Excerpted text
So much truth in this statement. Who really ever had my back? My husband. So, every day I wonder how I forgot to appreciate all these acts of love. I forgot to remember what love really is. It's not words, it's actions. It's not a fairy tale, kismet, star-crossed lover thing...those only happen in our head. It's a real commitment, a real sense of family, friendship, and the passion and romance often quietly mixed in.
I guess fundamentally, it's hard for me to understand because I'm a pretty consistent person. I know what I want and I know what I'd want from an A. If I had an A, I would be my W would say "don't bother" writing down the sexual details, she'd know what it would look like. She might be interested in what I said to her, but, I think she knows me well enough, and my past well enough to know that those words would be meaningless. Basically, I'd be the same person. My W, however, became a totally different person. And maybe I view my hypothetical A incorrectly. Maybe I would be the guy writing sonnets and not caring about the sex. But I sincerely doubt it. I would be the same person with the AP that I have been with GF's in the past, only probably quite a bit more ruthless in my use of lies/misdirection to get what I was after.
Getting back to RIO's original question to start the thread, I wondered the same exact thing, and have gained a lot from the discussion. I first could not understand a seemingly bad trade on my wife's part -- boiling it down to mere compliments for hardcore sex.
Another prefect synopsis of what I'm feeling, thank you. Only thing I'd add "mere compliments FROM A KNOWN LIAR for hardcore sex". You have to know an AP's word isn't to be trusted, because.. Well, they are cheaters.
And maybe this is where true naivity seeps in for me. When we're growing up our parents teach us "boys will do anything, tell you anything to get in your pants". And you believe this, wholeheartedly. And, sometimes you believe the boy and still have sex. Sometimes that works out, but often not. But, after you get through with your 20's and 30's, and even 40's, you honestly think they have "grown out of that". I didn't realize that often men haven't. Yes, I knew it still existed out there somewhere. But, the AP in my situation presented himself in a mature way. I didn't realize that his maturity and experience just made him better at it.
This is also where the Mrs. Walloped comments come in. On this site, we do boil it down to ego kibbles and sexual favors. And in the big picture, this is true.

Information supplied
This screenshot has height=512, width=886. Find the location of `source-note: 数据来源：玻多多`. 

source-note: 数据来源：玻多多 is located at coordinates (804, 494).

Task goal
Continue the forum discussion about infidelity from where it stops.

Exercise output
In the A at the time it's happening, things progress...it's not something that happens overnight (well for some of us anyway) you honestly see bit by bit this person is becoming important to you, and "evidence" the same is happening for him. You don't see there is actually an 18 year old boy stuck in this 50+ year old body that is using ploys and plays. You are being used. I didn't see any of that. And that's naïve, but that is the truth.
We know that's a lie - no one was really becoming more important to any one or vice versa. What is really happening is you are mirroring each other and becoming the people the other one is fantasizing that you are.
So hindsight and logic boils it down to unexplainable, because in reality that's what it really is. You can't explain the trajectory you were on (even though you shouldn't have been on it at all), and you can't explain the lies you told yourself, the person you are married to or even the AP for that matter. It's sick, distorted, and disgusting. It's not going to make sense to anyone.
Just know that there is a currency transaction there that occurred, it was unconscious or many wouldn't have had an affair, there were character flaws there in the first place that allowed the person to get on the slippery slope to begin with...and either the WS makes an effort to find those things that is concerted enough that you can actually see it and witness a change to it or you can't reconcile.
So, I guess RIO getting back to the crux of this whole string...I had sex with someone else after vowing not to. Doesn't matter if it was good or bad or somewhere in between - it could have been insufferable and it still would have been the same level of betrayal. I did it because I wanted to do it at the time. I was living out some stupid idea of a romance novel in my head and it made me feel very alive and very young. But, it came at the cost of everything I hold dear in life. I did all of it though, I pulled the trigger. I didn't value my husband enough not to do it. But, that didn't actually decrease my husband's value, it decreased mine. What becomes important here is what I do with that information now. Can't go back and change any of it. I can do better and be better, and either that will be enough to help us move through this terrible period of our life, or it won't. He will have every right to decide how he ultimately decides.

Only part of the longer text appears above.